------ DATASET ENTRIES ------
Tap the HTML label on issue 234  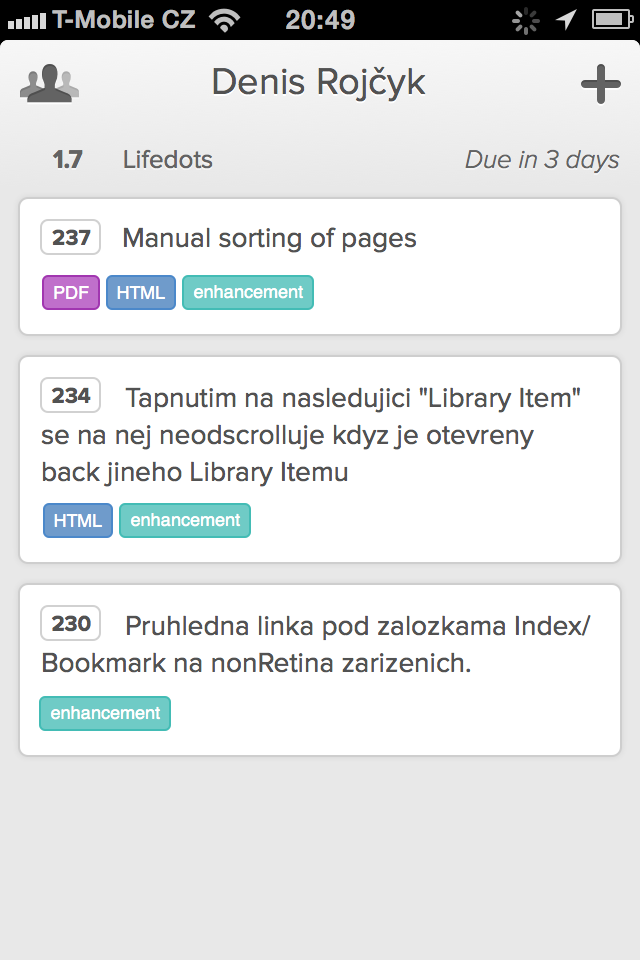78,520
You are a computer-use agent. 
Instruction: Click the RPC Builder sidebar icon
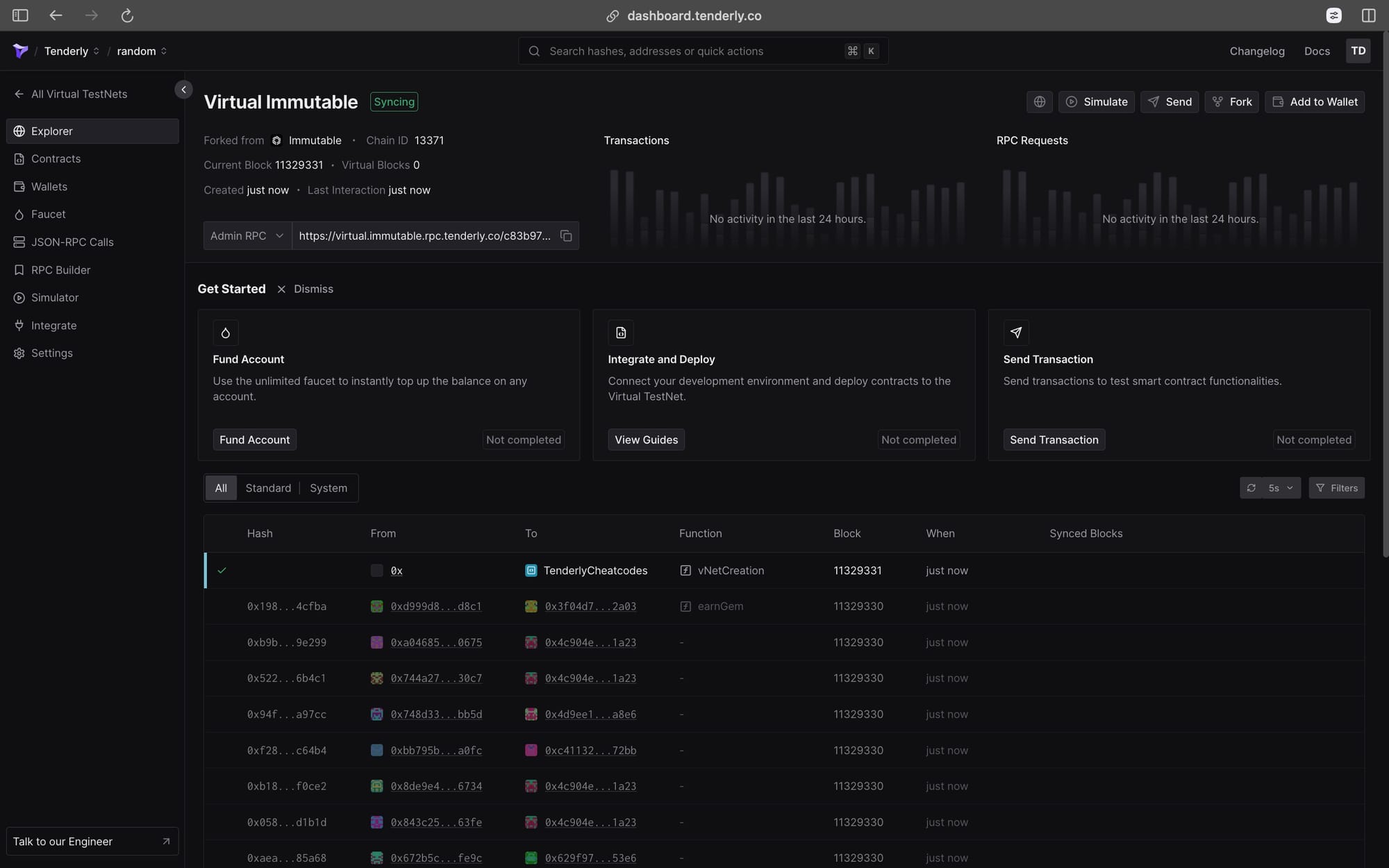(18, 270)
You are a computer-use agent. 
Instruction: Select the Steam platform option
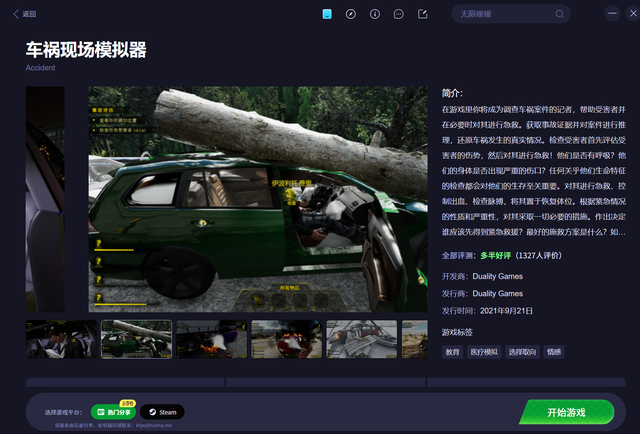pyautogui.click(x=161, y=411)
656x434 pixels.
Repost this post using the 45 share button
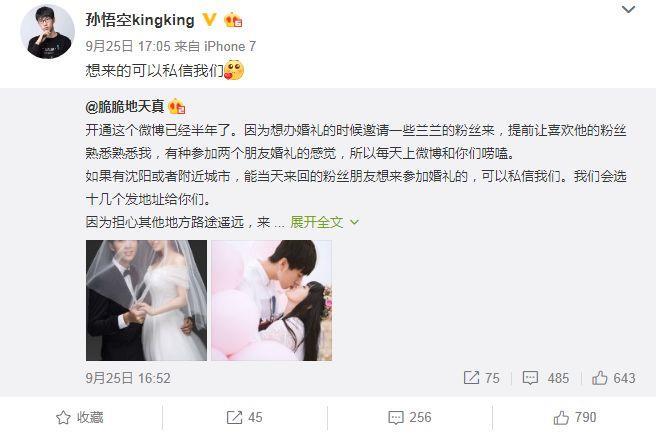tap(244, 417)
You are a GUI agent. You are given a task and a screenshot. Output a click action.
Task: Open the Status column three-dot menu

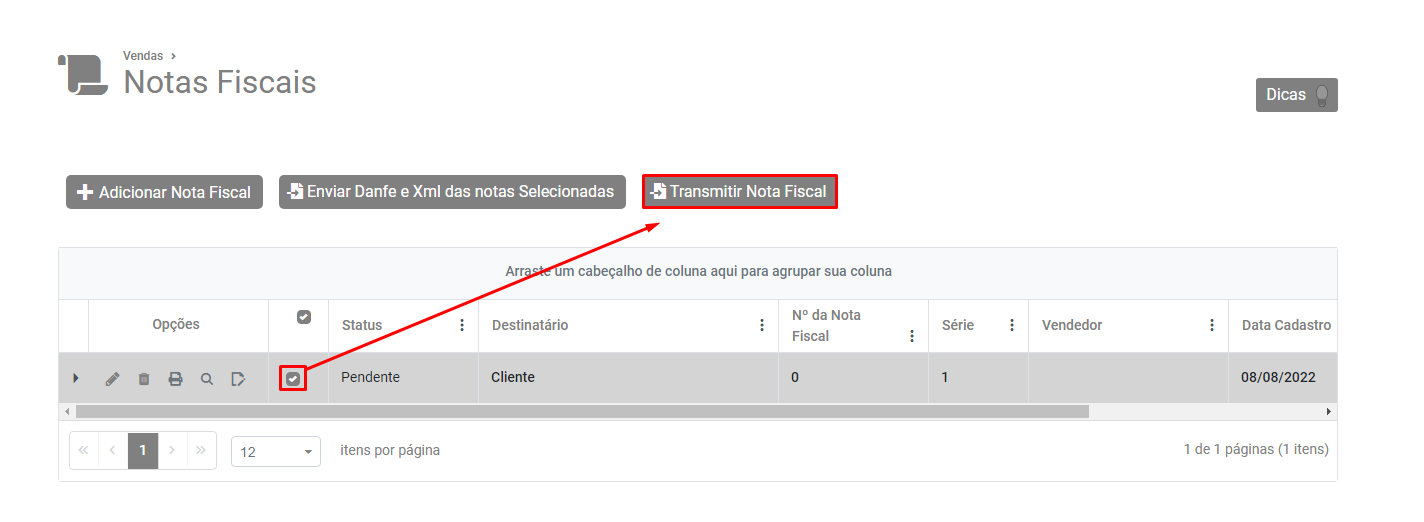[462, 325]
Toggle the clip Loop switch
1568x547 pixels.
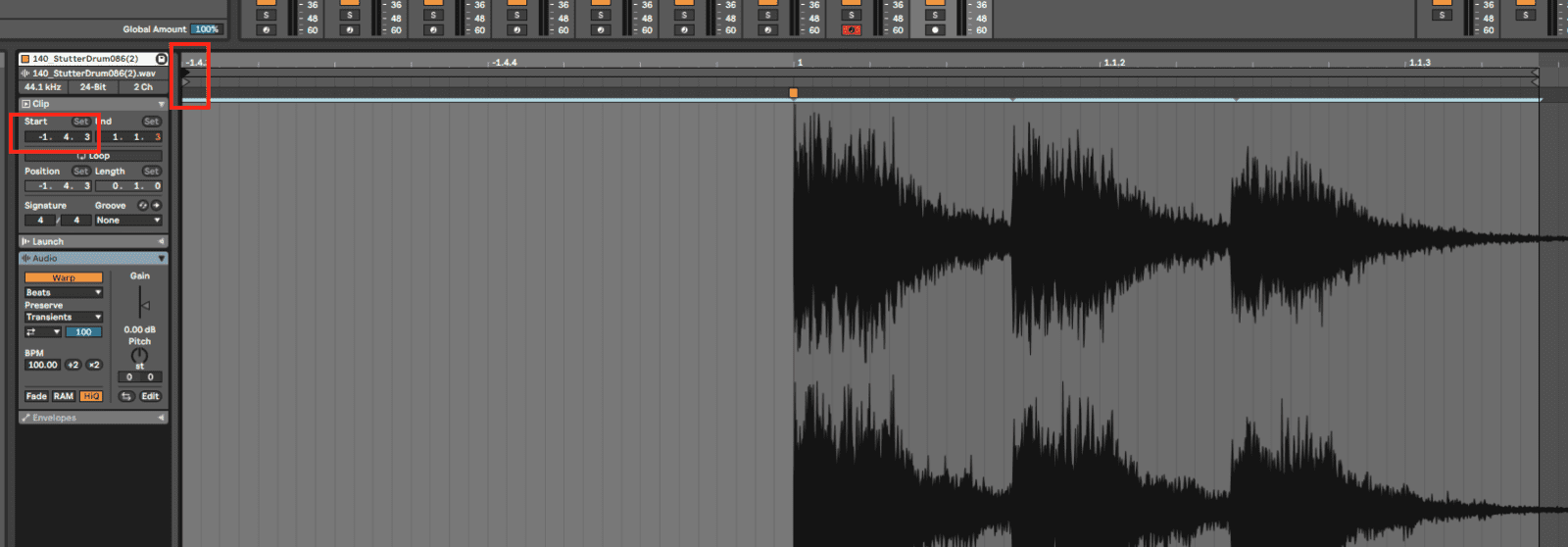pyautogui.click(x=93, y=156)
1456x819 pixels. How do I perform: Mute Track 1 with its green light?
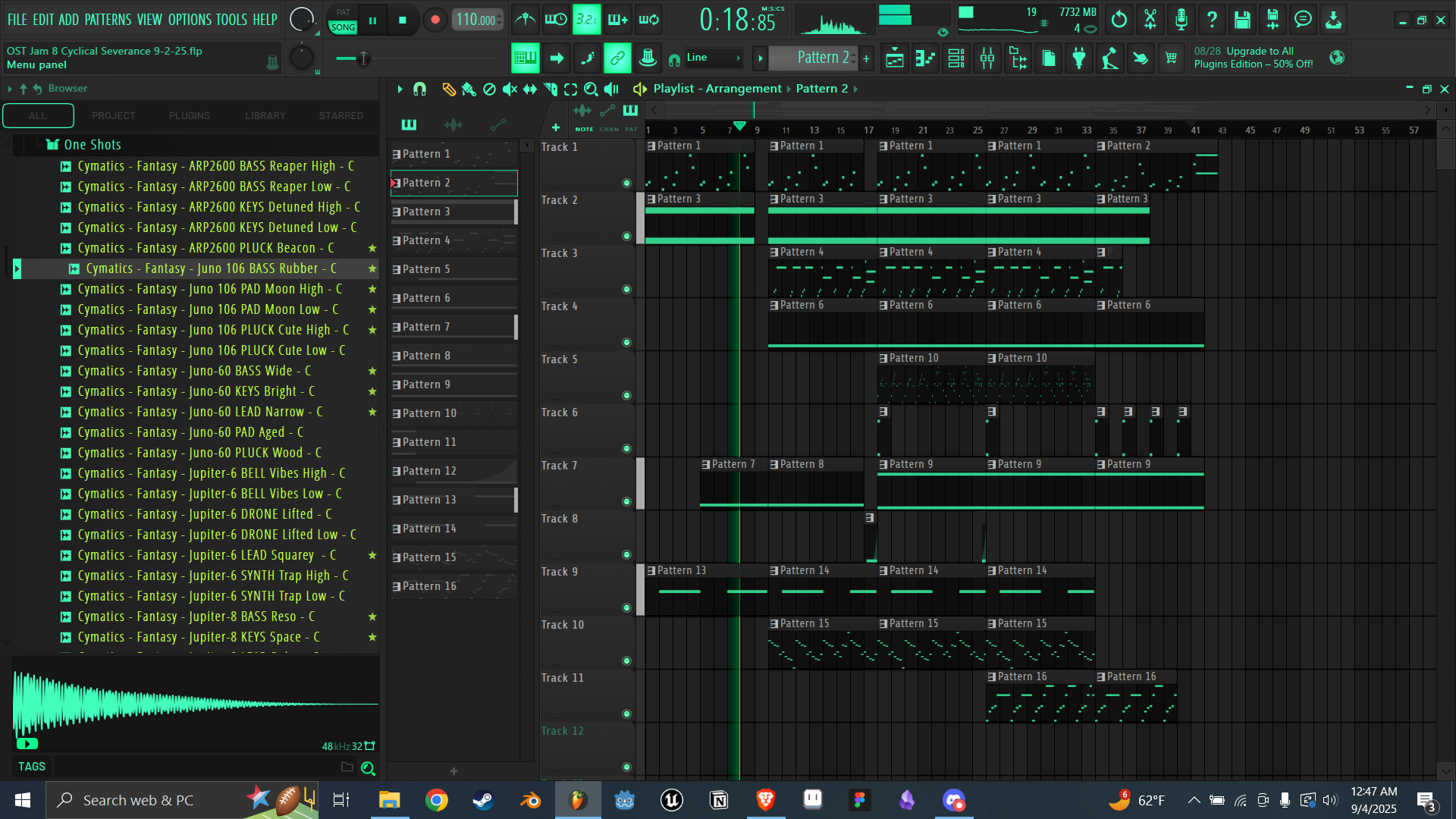click(x=626, y=183)
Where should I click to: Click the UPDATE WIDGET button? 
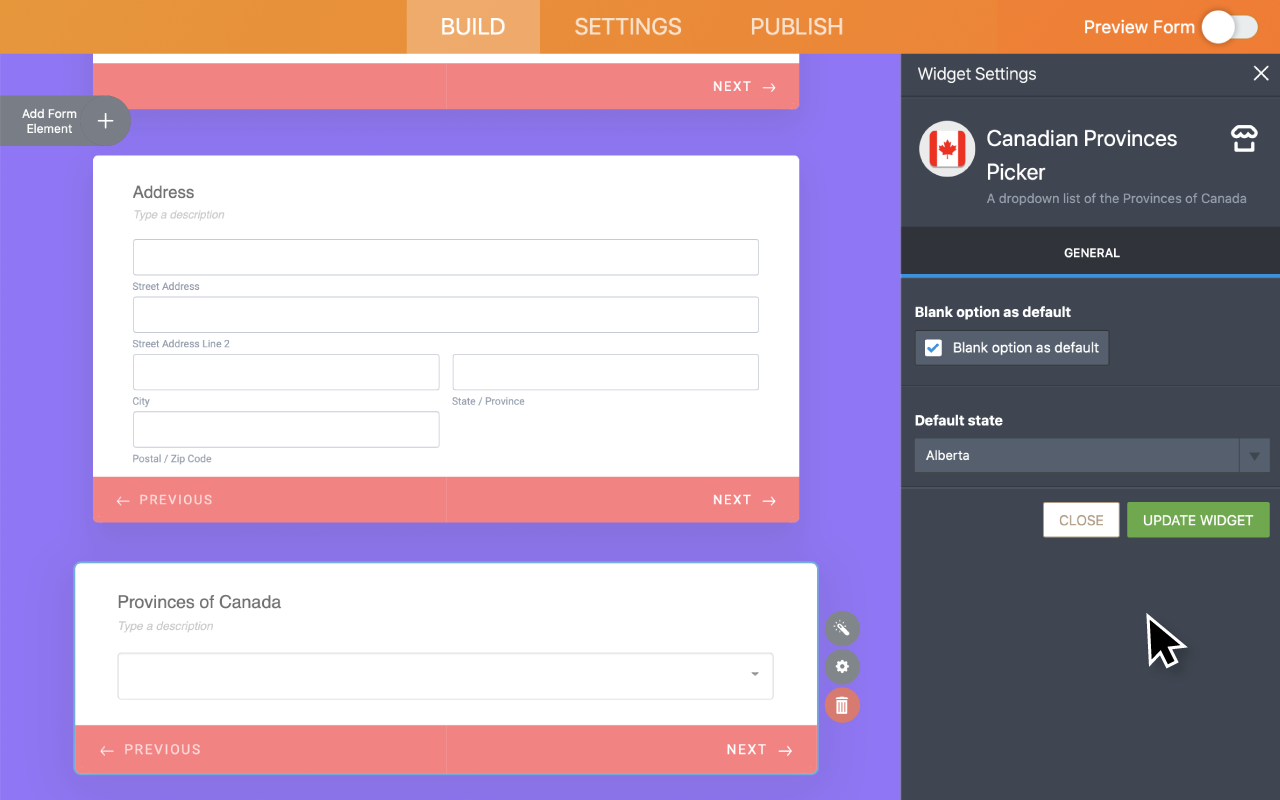click(x=1197, y=520)
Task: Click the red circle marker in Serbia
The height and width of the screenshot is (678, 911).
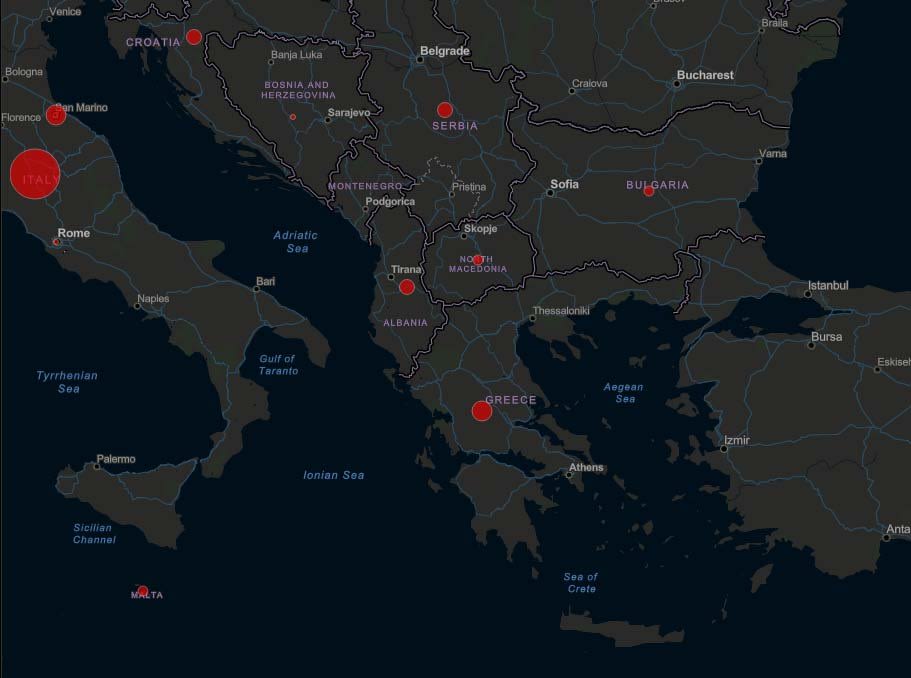Action: coord(445,110)
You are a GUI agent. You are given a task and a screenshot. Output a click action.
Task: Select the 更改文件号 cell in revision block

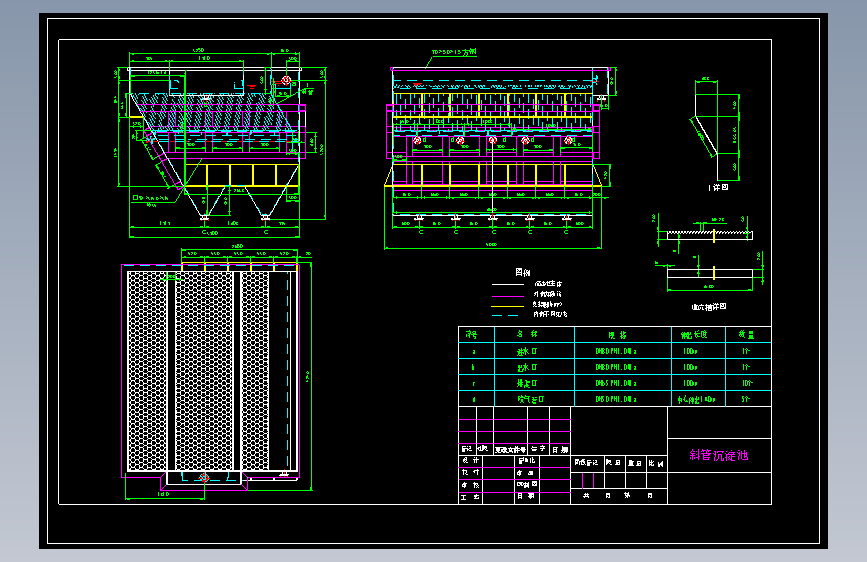[x=510, y=449]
------
[TO DO]: Only one thing is required here: an exact copy of the lines from the one bearing "Toggle the clip Loop switch" through the final line above, both included, with pictures left out.

[PROBLEM SOLUTION]:
Toggle the clip Loop switch
1568x547 pixels.
pyautogui.click(x=93, y=156)
1456x819 pixels. How do I perform: Mute Track 1 with its green light?
click(x=626, y=183)
Where should I click to: Click the UPDATE WIDGET button? 
click(x=1197, y=520)
Task: Click the red circle marker in Serbia
The height and width of the screenshot is (678, 911).
Action: coord(445,110)
You are a GUI agent. You are given a task and a screenshot. Output a click action.
Task: Select the 更改文件号 cell in revision block

[x=510, y=449]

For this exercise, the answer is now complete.